# How to finish salt/pepper shakers



## dbales (Jun 21, 2011)

Some may have seen where I was working on some a salt and pepper shaker set using some bowling pin maple and purpleheart. If not, here's a pic:









Well I'm not quite sure how I wanna finish them and them also be safe. I know polyurethane isn't a select choice for wood being used in the kitchen, but I was wondering if a spray on poly would be fine for the OUTSIDE of the shakers? And if so, what would be a good finish for the inside of the shakers, where the salt/pepper will actually be? 

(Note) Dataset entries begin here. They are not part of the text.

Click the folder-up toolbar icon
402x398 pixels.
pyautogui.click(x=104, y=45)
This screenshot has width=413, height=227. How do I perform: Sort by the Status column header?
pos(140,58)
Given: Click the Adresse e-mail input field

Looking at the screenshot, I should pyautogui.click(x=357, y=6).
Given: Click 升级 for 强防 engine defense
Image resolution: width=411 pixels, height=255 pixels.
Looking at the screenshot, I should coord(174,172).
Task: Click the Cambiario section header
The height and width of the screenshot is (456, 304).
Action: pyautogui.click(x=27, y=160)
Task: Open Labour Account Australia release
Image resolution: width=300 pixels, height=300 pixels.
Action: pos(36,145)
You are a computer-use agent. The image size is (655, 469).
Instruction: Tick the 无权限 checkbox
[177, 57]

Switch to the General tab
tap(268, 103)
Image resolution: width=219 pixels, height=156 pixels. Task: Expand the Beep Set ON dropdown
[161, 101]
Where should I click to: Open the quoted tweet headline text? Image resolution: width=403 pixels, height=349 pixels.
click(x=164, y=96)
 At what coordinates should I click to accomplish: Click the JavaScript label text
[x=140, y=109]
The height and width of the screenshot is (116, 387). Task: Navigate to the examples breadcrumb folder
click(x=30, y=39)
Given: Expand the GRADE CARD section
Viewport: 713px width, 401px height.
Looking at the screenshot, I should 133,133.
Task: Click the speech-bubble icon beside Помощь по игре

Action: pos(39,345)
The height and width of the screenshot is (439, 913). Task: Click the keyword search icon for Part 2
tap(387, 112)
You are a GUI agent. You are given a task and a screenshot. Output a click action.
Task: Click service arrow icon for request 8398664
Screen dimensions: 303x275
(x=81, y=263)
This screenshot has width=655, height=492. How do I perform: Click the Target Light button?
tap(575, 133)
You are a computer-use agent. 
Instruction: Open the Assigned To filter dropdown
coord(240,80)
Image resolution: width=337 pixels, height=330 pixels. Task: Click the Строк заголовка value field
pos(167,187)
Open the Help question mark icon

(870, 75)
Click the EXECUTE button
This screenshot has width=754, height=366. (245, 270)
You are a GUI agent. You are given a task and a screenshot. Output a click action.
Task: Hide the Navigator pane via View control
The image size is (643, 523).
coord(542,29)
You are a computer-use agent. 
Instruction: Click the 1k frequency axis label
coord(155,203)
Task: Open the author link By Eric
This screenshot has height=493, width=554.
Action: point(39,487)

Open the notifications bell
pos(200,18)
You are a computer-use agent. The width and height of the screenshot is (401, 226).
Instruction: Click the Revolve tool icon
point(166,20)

I plan on using a cork stopper on the bottom to keep everything inside and small holes at the top for pouring.

Thanks in advance.


----------



## Steve Neul (Sep 2, 2011)

The only problem if you can call it a problem is the salt, finishing them. Salt in humid weather can work on the finish breaking it down. There is a paint and varnish remover called sodium hydroxide which is a salt so salt has the potential of affecting the finish but for the most part the salt in the shaker is dry and would need water to be really damaging. Any finish would work however it would be more durable to use a marine grade spar varnish. My second choice would be an oil based polyurethane. I would suspect most of the shakers found in the stores were finished with one type of lacquer or another. What ever finish you use I would just use the same inside and out.


----------



## dbales (Jun 21, 2011)

Thanks Steve, for the insight. I have a can of wipe on oil base poly already so saving on having to buy anything would be great. I live in a slightly rural part of GA so humidity isn't as much of a problem as say living near the ocean, but it does get a little hot and sticky outside on occasion. I knew salt was corrosive, and that was my main concern. 

Would I need a high build of finish to protect the inside, or would 1-2 coats just to seal the wood do the job?


----------



## HowardAcheson (Nov 25, 2011)

I don't know that I have ever seen the insides of wood salt and pepper shakers be finished. The three sets I have are all unfinished. I can't think of a reason that they would need to be finished but I can't see a reason why they couldn't.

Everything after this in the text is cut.